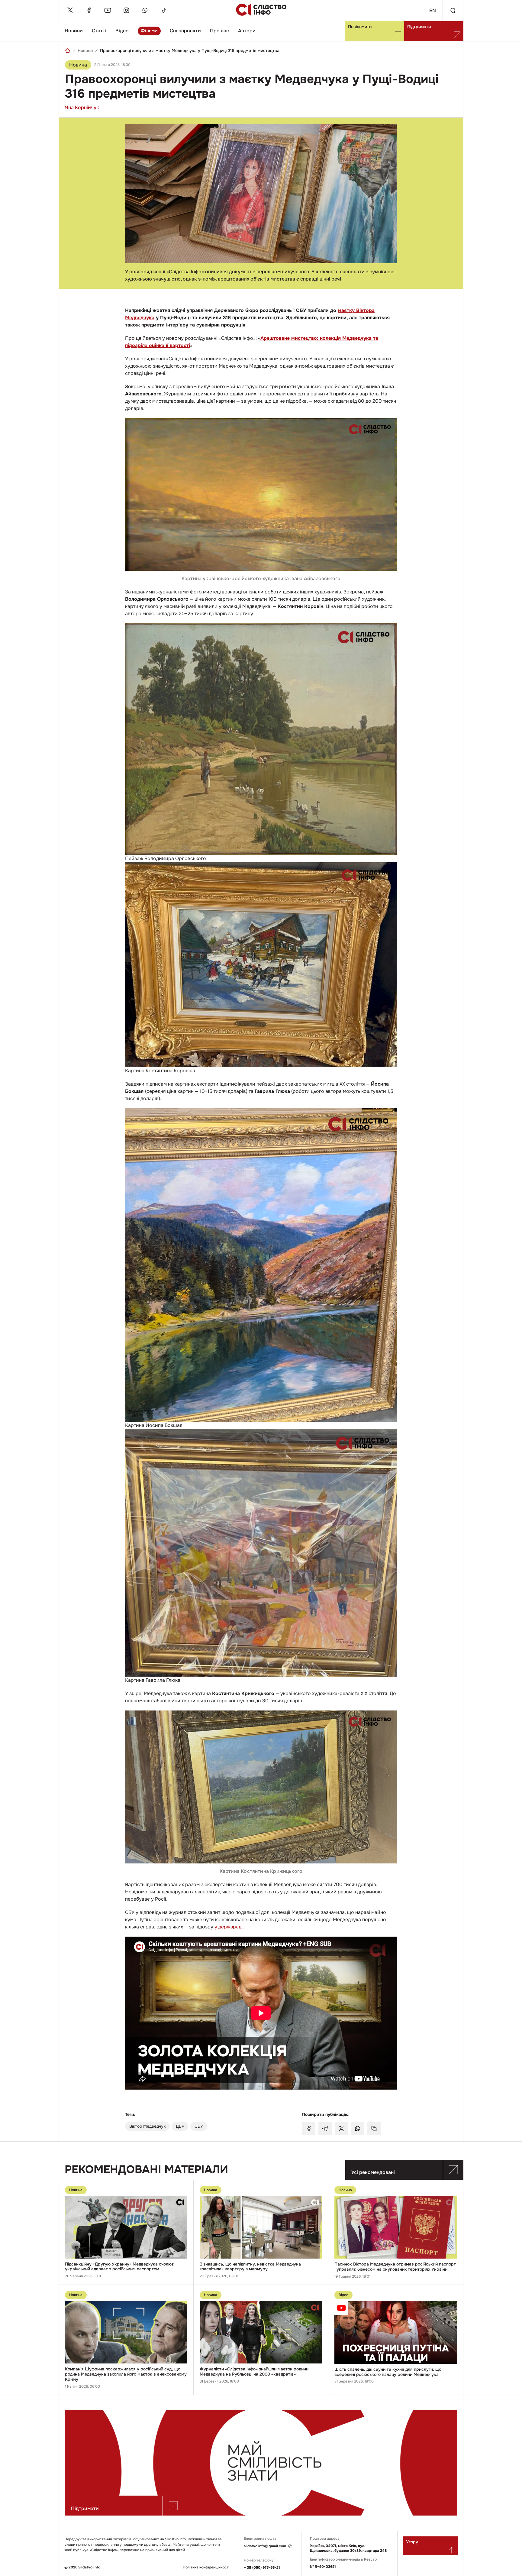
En (432, 10)
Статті (99, 31)
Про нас (219, 31)
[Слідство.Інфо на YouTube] (107, 10)
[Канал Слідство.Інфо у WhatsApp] (145, 10)
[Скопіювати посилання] (374, 2128)
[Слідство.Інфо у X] (70, 10)
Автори (247, 31)
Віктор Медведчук (147, 2126)
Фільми (149, 31)
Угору (412, 2542)
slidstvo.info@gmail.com (265, 2546)
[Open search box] (453, 10)
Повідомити (360, 26)
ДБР (180, 2126)
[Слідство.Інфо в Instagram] (126, 10)
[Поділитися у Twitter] (341, 2128)
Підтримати (419, 26)
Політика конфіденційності (206, 2567)
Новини (74, 31)
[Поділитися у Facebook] (308, 2128)
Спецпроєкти (185, 31)
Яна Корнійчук (82, 107)
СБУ (199, 2126)
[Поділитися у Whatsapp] (357, 2128)
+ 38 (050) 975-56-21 (262, 2567)
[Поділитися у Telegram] (325, 2128)
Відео (122, 31)
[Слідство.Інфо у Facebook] (88, 10)
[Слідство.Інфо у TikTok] (163, 10)
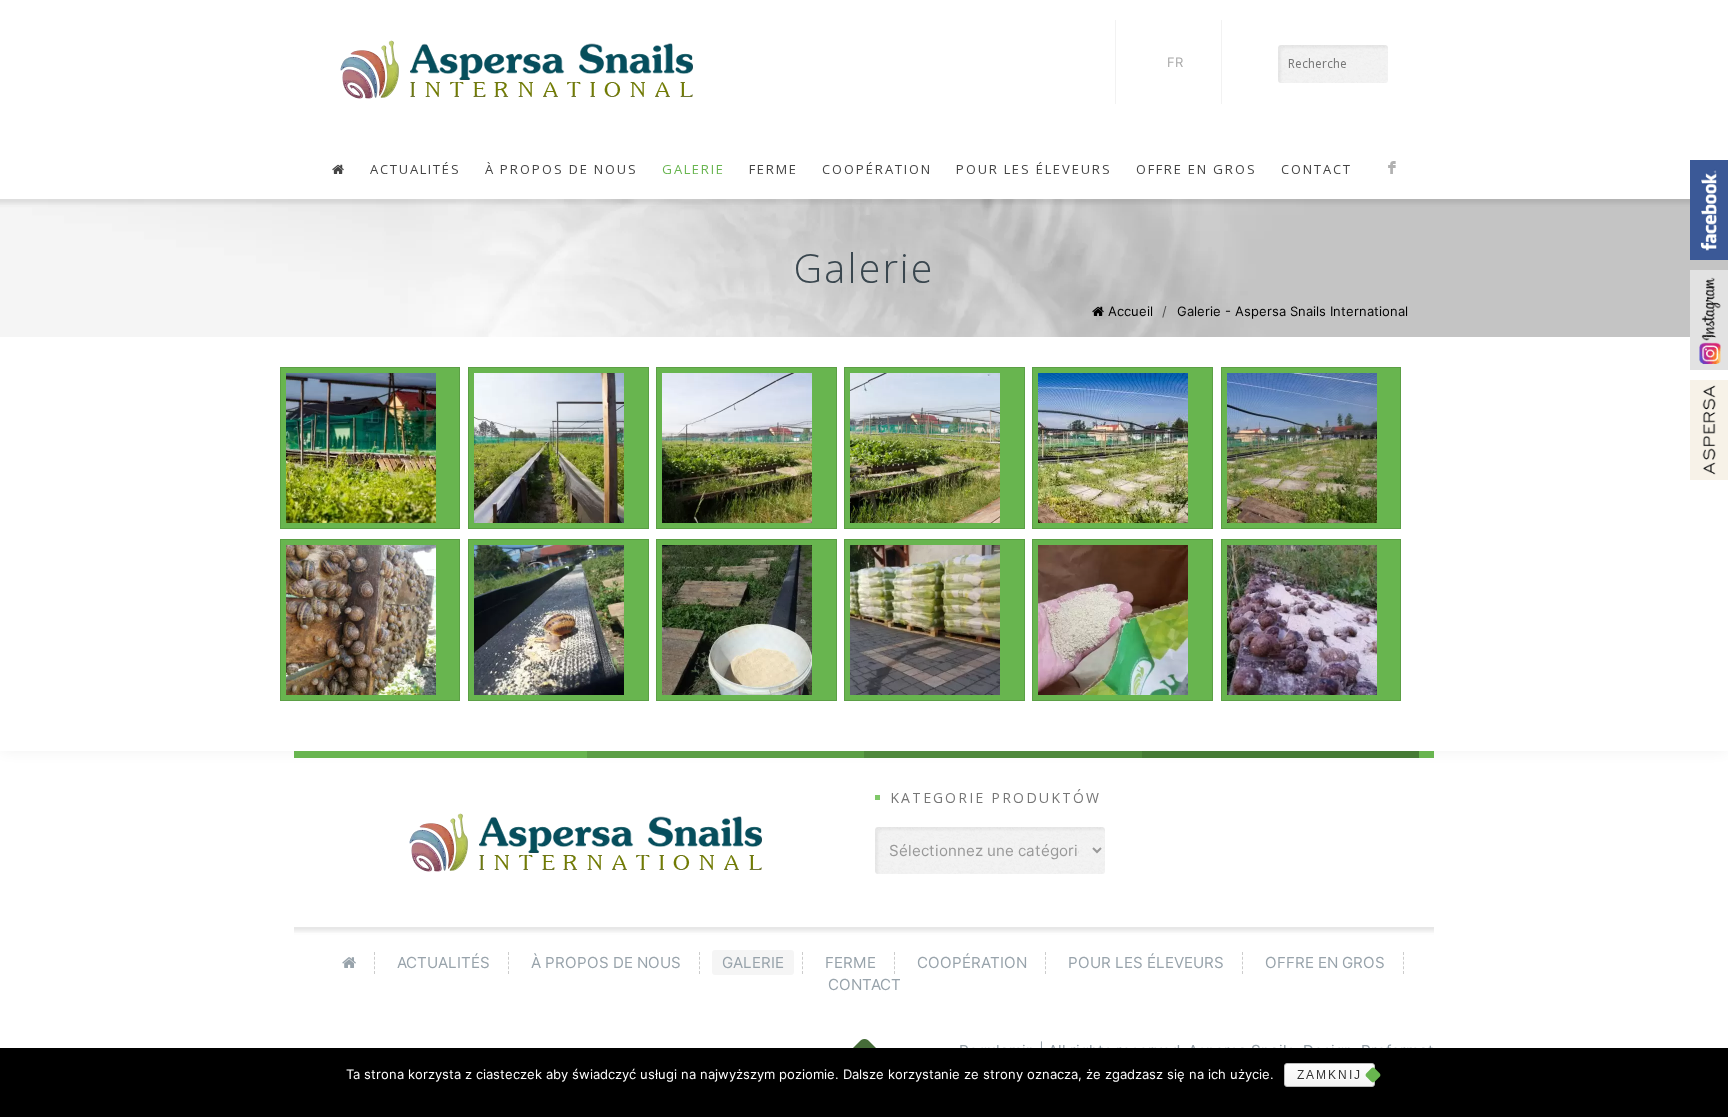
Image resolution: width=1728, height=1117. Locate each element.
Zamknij (1329, 1075)
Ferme (773, 169)
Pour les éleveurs (1034, 169)
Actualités (415, 169)
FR (1175, 62)
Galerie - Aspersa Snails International (1292, 311)
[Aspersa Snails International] (517, 69)
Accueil (1130, 311)
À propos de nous (561, 169)
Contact (1316, 169)
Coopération (877, 169)
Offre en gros (1196, 169)
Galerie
------------------------------------------------------------
■ Try it ■
Beginning at the line above that contains "Підтримати (419, 26)", return each line exactly through the line that contains "[Поділитися у Telegram] (325, 2128)", and no others.

■ Written response ■
Підтримати (419, 26)
Політика конфіденційності (206, 2567)
Новини (74, 31)
[Поділитися у Facebook] (308, 2128)
Спецпроєкти (185, 31)
Яна Корнійчук (82, 107)
СБУ (199, 2126)
[Поділитися у Whatsapp] (357, 2128)
+ 38 (050) 975-56-21 (262, 2567)
[Поділитися у Telegram] (325, 2128)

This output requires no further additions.